EXTRACTED DATA Block Start

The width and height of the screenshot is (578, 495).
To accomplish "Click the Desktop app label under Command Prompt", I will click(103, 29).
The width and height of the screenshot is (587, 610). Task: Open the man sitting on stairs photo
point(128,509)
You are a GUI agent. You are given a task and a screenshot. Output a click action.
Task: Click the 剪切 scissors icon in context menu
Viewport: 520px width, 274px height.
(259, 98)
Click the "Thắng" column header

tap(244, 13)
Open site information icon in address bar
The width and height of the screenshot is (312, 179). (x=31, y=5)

EXTRACTED DATA Block End
EXTRACTED DATA Block Start

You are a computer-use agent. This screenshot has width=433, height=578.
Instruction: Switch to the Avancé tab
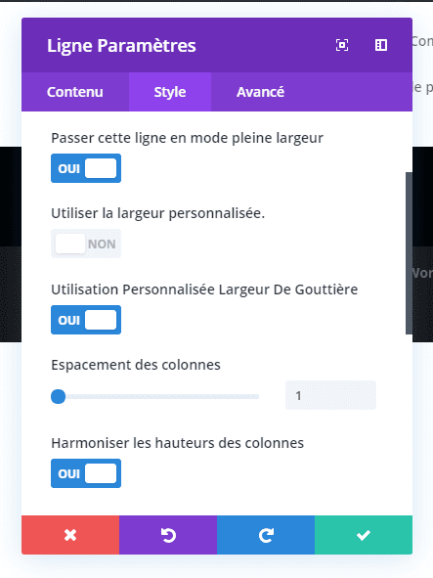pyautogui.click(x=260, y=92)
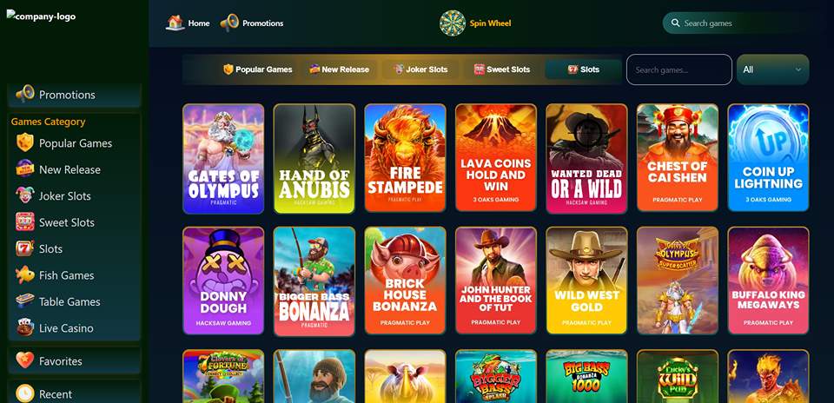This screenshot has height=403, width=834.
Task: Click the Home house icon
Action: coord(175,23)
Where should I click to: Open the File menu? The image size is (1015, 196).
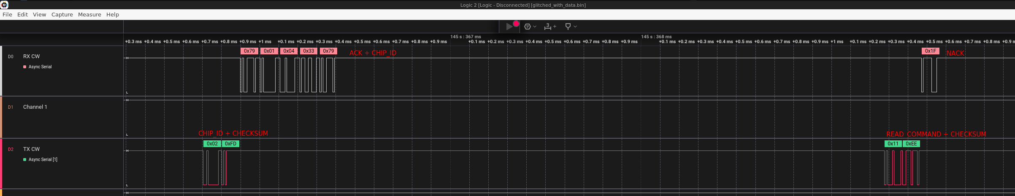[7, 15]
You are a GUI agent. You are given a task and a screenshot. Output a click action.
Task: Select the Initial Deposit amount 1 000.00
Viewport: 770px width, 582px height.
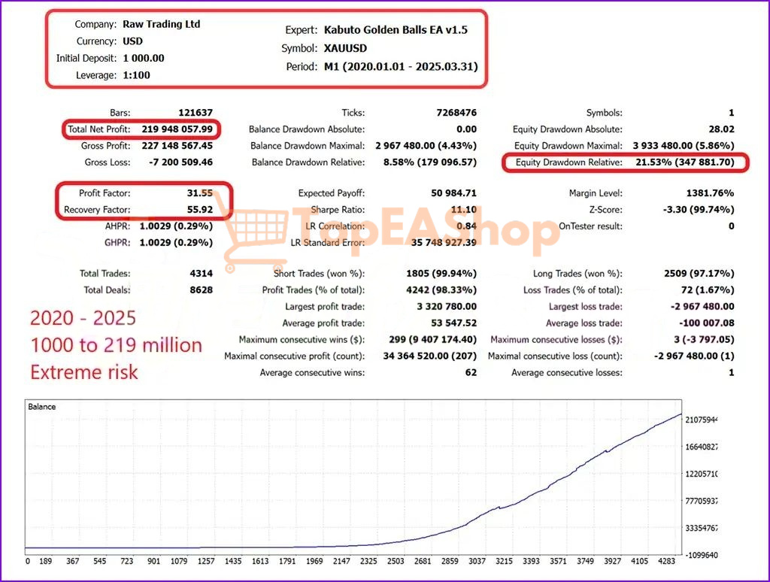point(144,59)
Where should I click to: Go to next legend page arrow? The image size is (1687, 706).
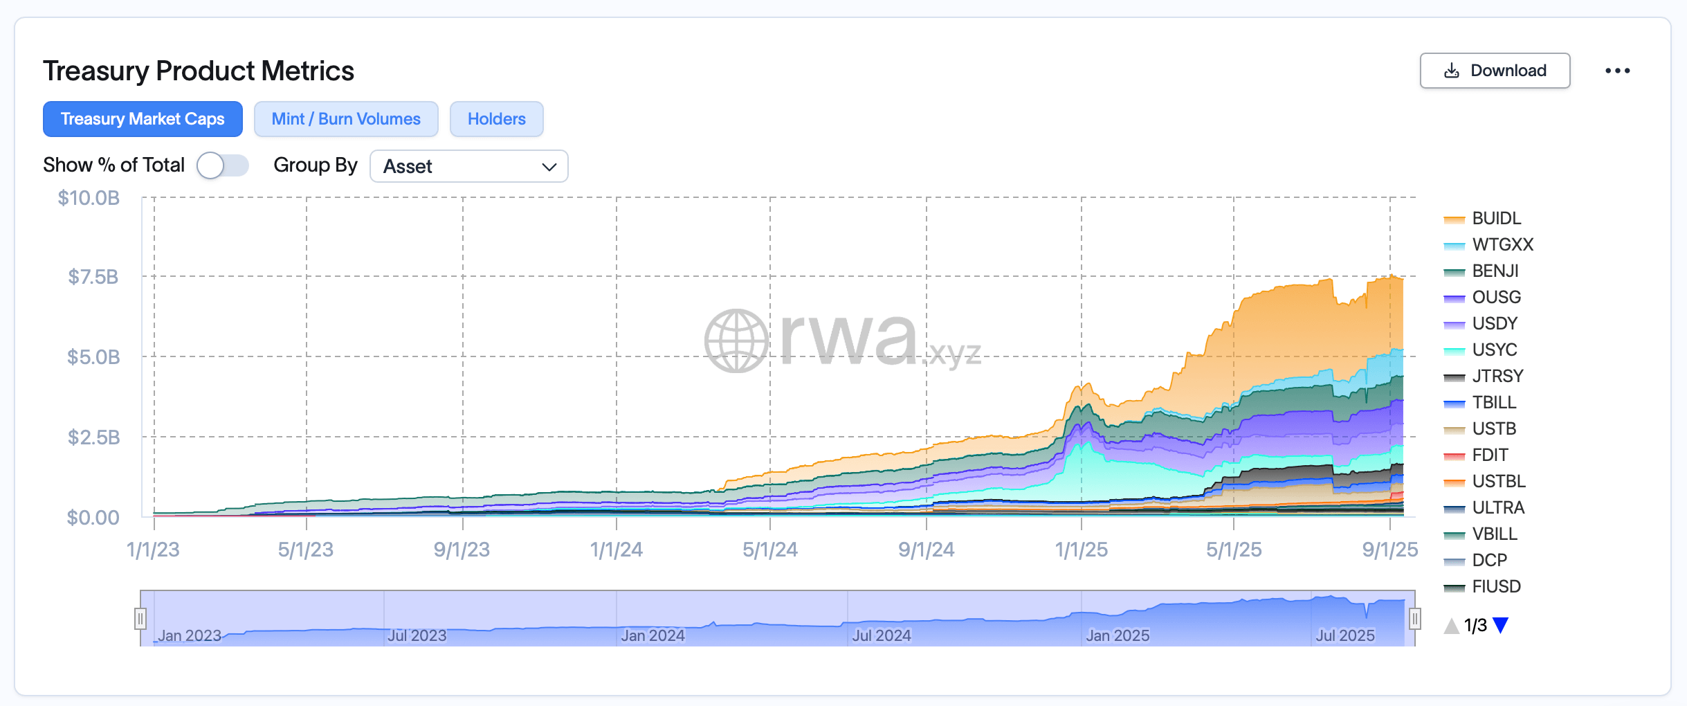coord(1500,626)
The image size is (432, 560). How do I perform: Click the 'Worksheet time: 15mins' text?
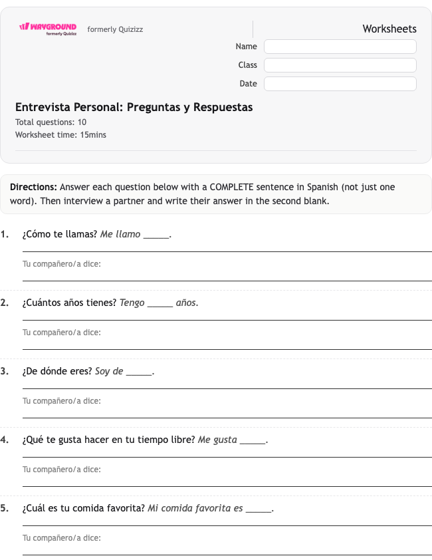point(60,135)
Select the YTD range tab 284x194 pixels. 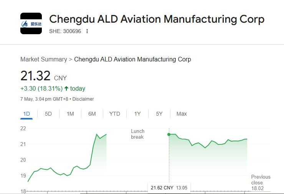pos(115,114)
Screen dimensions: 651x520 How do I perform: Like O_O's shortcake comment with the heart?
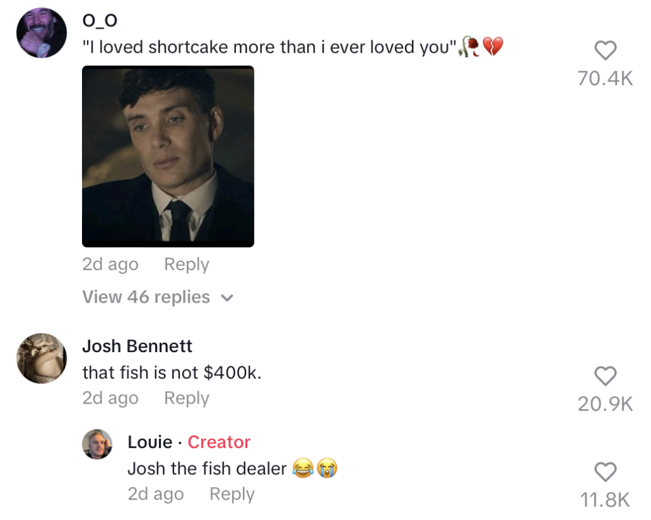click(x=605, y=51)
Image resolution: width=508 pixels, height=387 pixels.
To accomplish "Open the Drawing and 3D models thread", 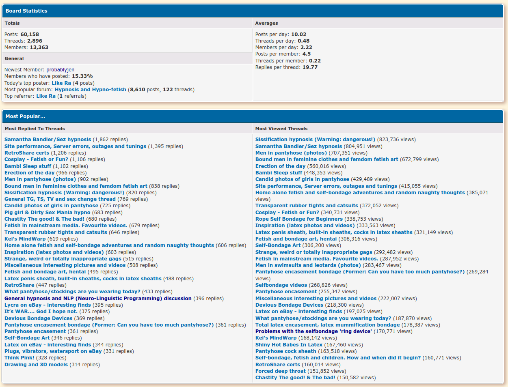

EXTRACTED DATA Block End
EXTRACTED DATA Block Start

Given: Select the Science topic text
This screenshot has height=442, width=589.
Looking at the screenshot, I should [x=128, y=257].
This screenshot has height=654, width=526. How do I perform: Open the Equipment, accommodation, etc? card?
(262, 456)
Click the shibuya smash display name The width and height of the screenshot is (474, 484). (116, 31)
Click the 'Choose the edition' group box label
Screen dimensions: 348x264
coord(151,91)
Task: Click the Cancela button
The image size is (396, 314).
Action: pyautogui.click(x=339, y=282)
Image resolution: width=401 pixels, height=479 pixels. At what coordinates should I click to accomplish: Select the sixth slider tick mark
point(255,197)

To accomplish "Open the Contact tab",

EXTRACTED DATA Block End

TASK BRIEF
Among the preceding records, how many lines include the word "label"? Reply with the number only.

RESPONSE
2